Leveraging ASP.NET machineKey For Encrypting My Own Data

DSO picture DSO · Sep 10, 2010 · Viewed 20.4k times · Source

I have some data I want to encrypt in an ASP.NET MVC application to prevent users from tampering with it. I can use the Cryptography classes to do the actual encryption/decryption, no problem there. The main problem is figuring out where to store the encryption key and managing changes to it.

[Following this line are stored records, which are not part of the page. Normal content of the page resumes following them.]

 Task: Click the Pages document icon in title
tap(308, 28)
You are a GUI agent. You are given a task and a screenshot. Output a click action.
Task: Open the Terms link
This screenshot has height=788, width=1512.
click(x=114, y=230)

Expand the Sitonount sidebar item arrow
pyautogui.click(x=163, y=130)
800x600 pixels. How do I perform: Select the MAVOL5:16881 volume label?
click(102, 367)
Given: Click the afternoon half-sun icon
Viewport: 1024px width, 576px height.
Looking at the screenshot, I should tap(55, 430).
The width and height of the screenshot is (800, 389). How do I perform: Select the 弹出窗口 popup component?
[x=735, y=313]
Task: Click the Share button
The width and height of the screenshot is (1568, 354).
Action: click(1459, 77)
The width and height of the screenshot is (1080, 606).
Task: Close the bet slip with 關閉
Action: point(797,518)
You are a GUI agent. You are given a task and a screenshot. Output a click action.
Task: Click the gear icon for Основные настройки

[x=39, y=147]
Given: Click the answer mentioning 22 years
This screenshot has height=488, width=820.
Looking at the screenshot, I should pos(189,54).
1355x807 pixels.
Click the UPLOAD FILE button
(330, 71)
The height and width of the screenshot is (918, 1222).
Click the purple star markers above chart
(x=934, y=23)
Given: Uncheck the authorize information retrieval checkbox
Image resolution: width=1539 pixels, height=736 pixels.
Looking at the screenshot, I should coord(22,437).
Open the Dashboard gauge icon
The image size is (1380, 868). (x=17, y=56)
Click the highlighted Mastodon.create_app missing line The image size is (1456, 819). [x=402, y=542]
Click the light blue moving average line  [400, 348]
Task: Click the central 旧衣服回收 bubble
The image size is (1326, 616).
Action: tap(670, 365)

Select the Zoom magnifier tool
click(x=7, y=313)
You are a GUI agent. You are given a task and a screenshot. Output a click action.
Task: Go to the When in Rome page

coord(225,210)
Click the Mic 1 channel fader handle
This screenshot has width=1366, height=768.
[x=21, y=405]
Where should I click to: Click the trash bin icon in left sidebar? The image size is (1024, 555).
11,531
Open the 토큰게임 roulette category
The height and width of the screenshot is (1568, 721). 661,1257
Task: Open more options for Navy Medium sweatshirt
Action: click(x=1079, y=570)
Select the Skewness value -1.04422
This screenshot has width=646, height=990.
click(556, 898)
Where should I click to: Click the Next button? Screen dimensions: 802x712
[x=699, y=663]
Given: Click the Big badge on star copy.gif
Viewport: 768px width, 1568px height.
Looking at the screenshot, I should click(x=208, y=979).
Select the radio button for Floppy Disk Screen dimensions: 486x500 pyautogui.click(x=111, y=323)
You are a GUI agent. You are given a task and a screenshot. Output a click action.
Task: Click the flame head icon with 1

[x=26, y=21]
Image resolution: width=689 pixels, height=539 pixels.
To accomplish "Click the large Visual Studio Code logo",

Since ASP.NET already maintains a machineKey for various things (ViewData encryption, etc), I was wondering if there were any ASP.NET functions which let me encrypt/decrypt my own data using the machineKey? This way I would not have to devise my own key management system.

Answer

Marco Bettiolo picture Marco Bettiolo · Nov 13, 2012

With .NET Framwork 4.5 you should use the new API:

public class StringProtector
{

    private const string Purpose = "Authentication Token";

    public string Protect(string unprotectedText)
    {
        var unprotectedBytes = Encoding.UTF8.GetBytes(unprotectedText);
        var protectedBytes = MachineKey.Protect(unprotectedBytes, Purpose);
        var protectedText = Convert.ToBase64String(protectedBytes);
        return protectedText;
    }

    public string Unprotect(string protectedText)
    {
        var protectedBytes = Convert.FromBase64String(protectedText);
        var unprotectedBytes = MachineKey.Unprotect(protectedBytes, Purpose);
        var unprotectedText = Encoding.UTF8.GetString(unprotectedBytes);
        return unprotectedText;
    }

}

Ideally the "Purpose" should be a known one time valid value to prevent forging.